Action item: The answer consists solely of the lines running from the one with "Open help with the question mark icon" through the final line below, transcribed exactly and without any pictures.

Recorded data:
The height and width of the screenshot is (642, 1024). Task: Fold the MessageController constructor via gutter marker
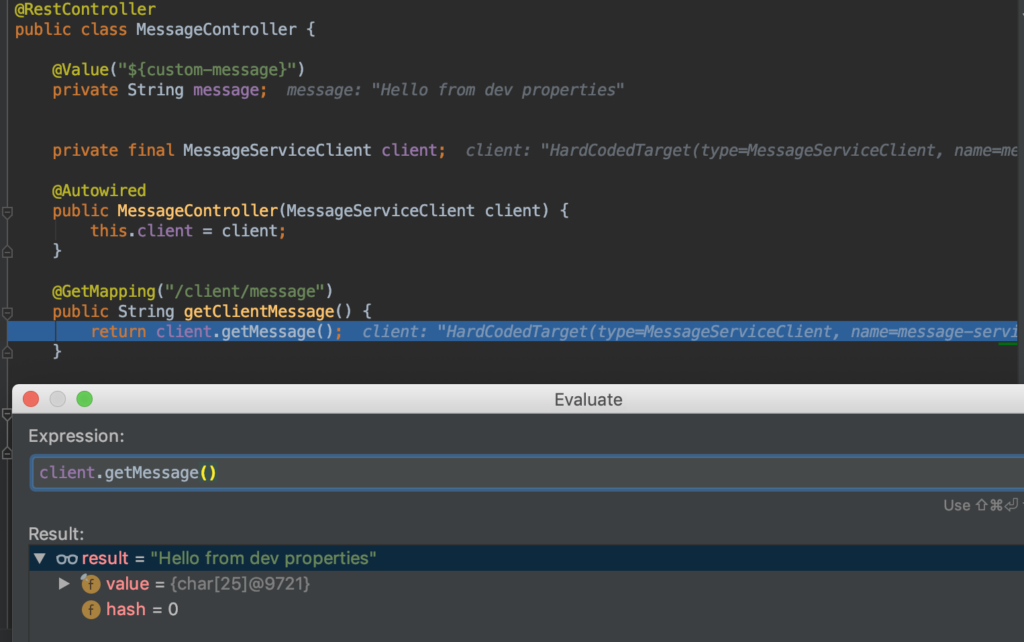click(x=7, y=211)
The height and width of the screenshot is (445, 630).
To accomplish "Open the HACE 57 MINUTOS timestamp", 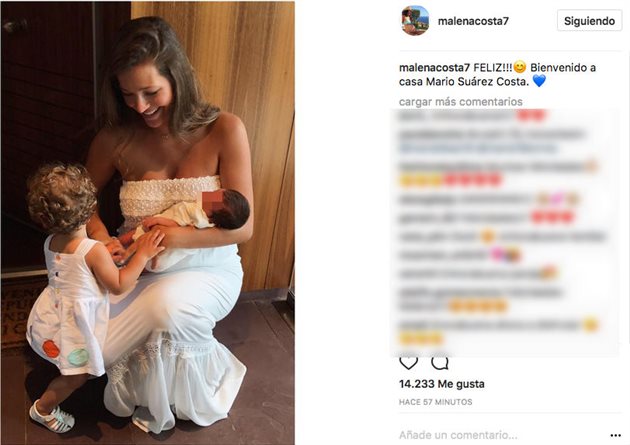I will 436,402.
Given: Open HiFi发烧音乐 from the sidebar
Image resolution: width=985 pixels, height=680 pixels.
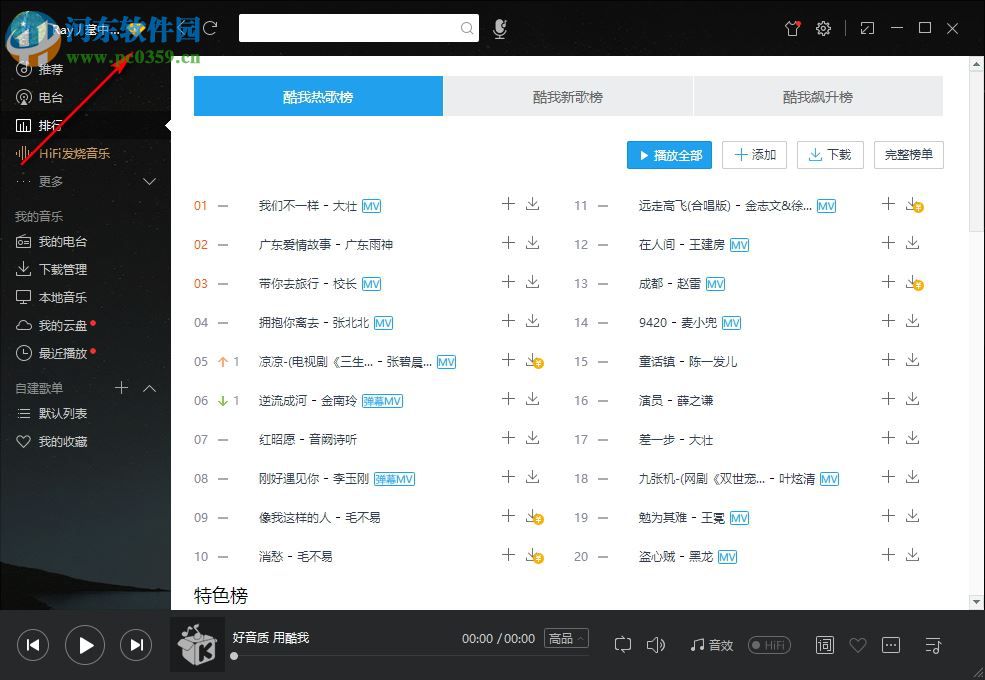Looking at the screenshot, I should pos(25,153).
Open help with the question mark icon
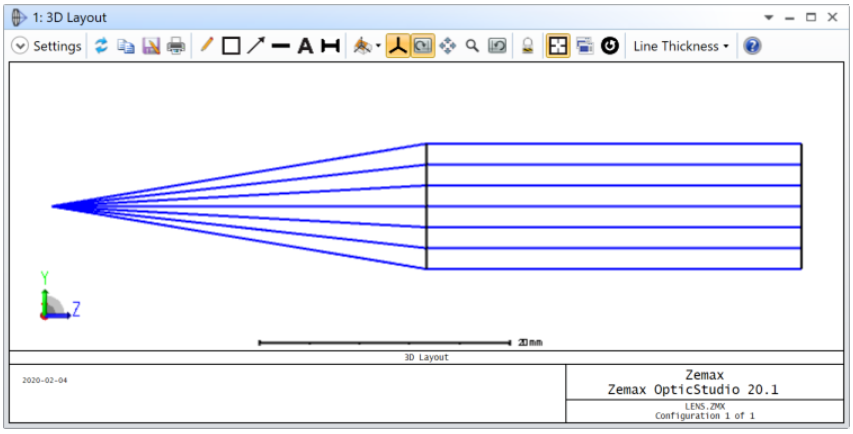The image size is (853, 434). [752, 46]
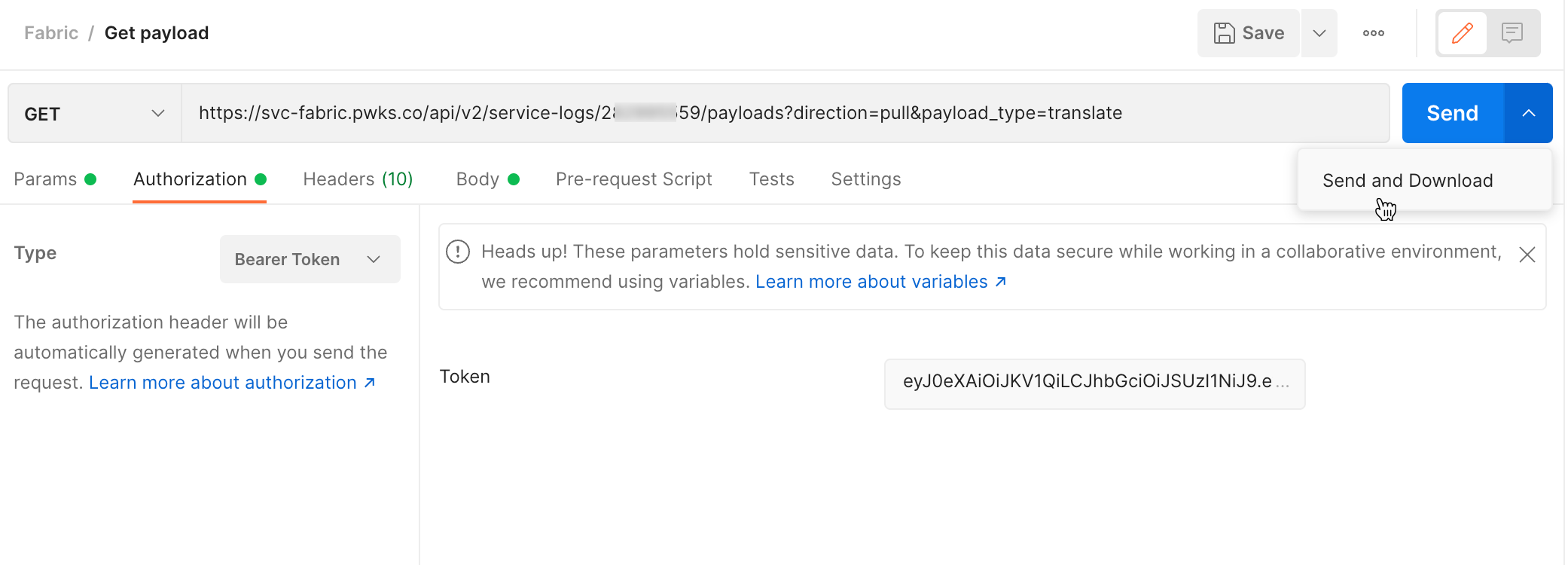Screen dimensions: 1568x565
Task: Click the info icon in heads-up banner
Action: 458,252
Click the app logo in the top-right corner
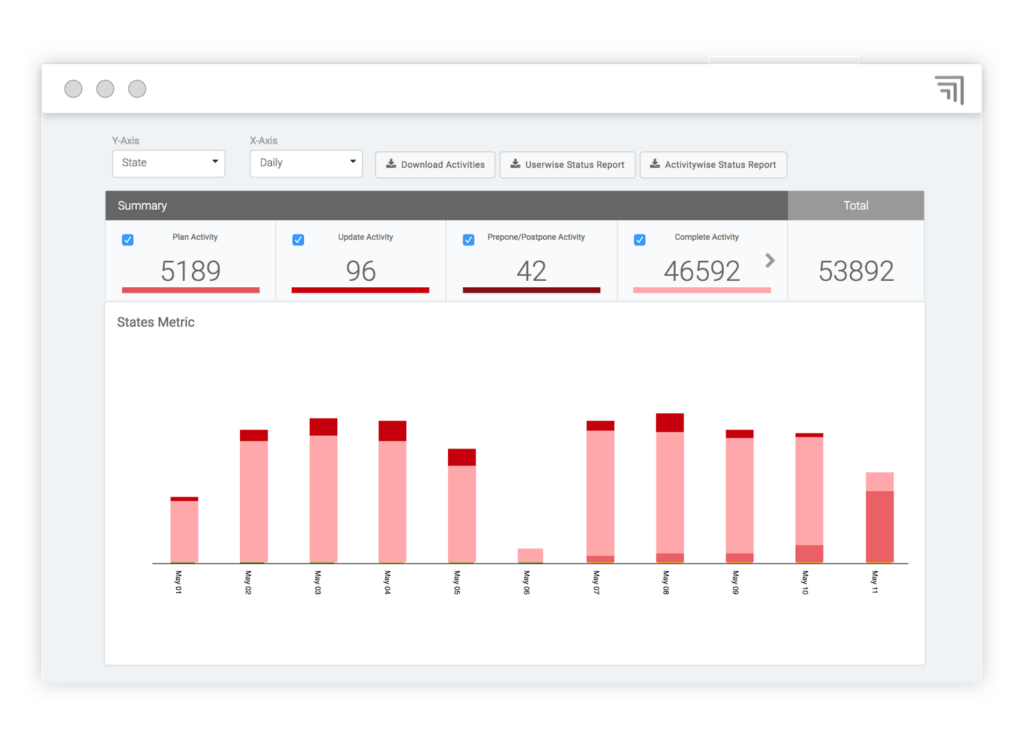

Exercise answer:
Open help with the question mark icon
The image size is (853, 434). [752, 46]
Screen dimensions: 1568x565
Task: Click the info icon in heads-up banner
Action: 458,252
Click the app logo in the top-right corner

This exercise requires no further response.